Hash search_site_config in tpl's motion_estimation

This speeds up the encoder by about 1% at very low bitrate.

Change-Id: I2d019be96279fd6a3ef52361afd76a072ec82e8b
diff --git a/av1/encoder/tpl_model.c b/av1/encoder/tpl_model.c
index da66fcc..92cca91 100644
--- a/av1/encoder/tpl_model.c
+++ b/av1/encoder/tpl_model.c
@@ -119,7 +119,11 @@
   uint32_t sse;
   int cost_list[5];
   const MvLimits tmp_mv_limits = x->mv_limits;
-  search_site_config ss_cfg;
+  // We hash the ss_cfgs based on the reference's stride to avoid having to to
+  // compute ss_cfg everytime this function is called.
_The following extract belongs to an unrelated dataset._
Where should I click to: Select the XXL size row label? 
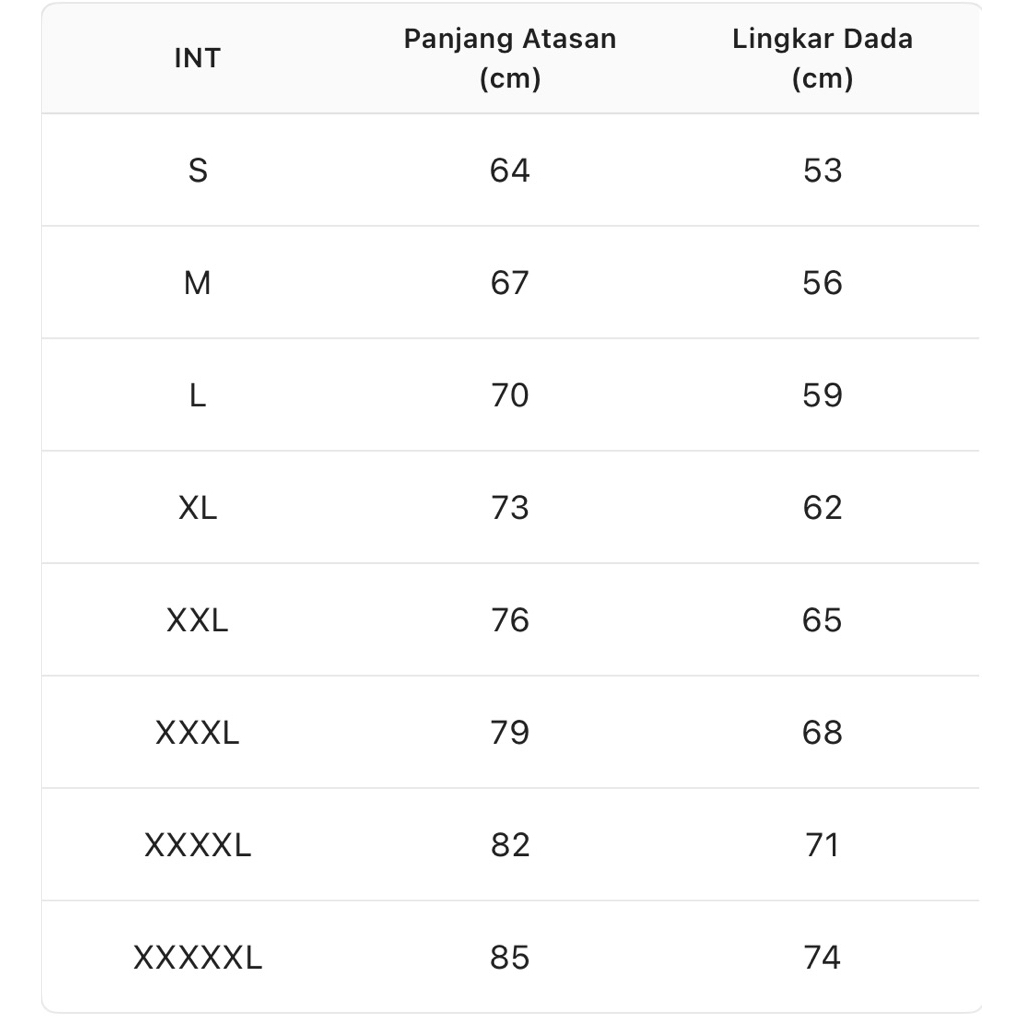[198, 621]
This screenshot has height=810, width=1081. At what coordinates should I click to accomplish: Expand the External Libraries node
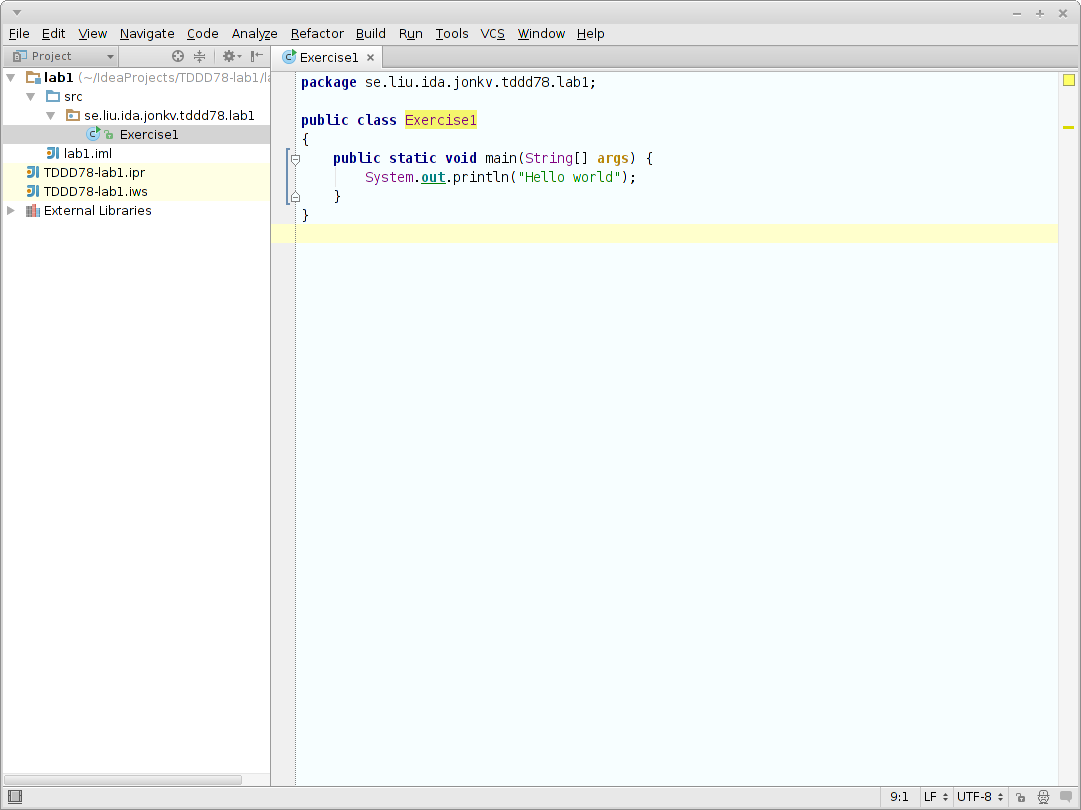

+  // TODO(chiyotsai@google.com): Make this non-static to prepare for tpl
+  // multi-threading.
+  static search_site_config ss_cfgs[11];
 
   MV best_ref_mv1 = { 0, 0 };
   MV best_ref_mv1_full; /* full-pixel value of best_ref_mv1 */
@@ -138,11 +142,14 @@
 
   av1_set_mv_search_range(&x->mv_limits, &best_ref_mv1);
 
-  av1_init3smotion_compensation(&ss_cfg, stride_ref);
+  search_site_config *ss_cfg = &ss_cfgs[stride_ref % 11];
+  if (ss_cfg->stride != stride_ref) {
+    av1_init3smotion_compensation(ss_cfg, stride_ref);
+  }
   av1_full_pixel_search(cpi, x, bsize, &best_ref_mv1_full, step_param, 1,
                         search_method, 0, sadpb, cond_cost_list(cpi, cost_list),
                         &best_ref_mv1, INT_MAX, 0, (MI_SIZE * mi_col),
-                        (MI_SIZE * mi_row), 0, &ss_cfg, 0);
+                        (MI_SIZE * mi_row), 0, ss_cfg, 0);
 
   /* restore UMV window */
   x->mv_limits = tmp_mv_limits;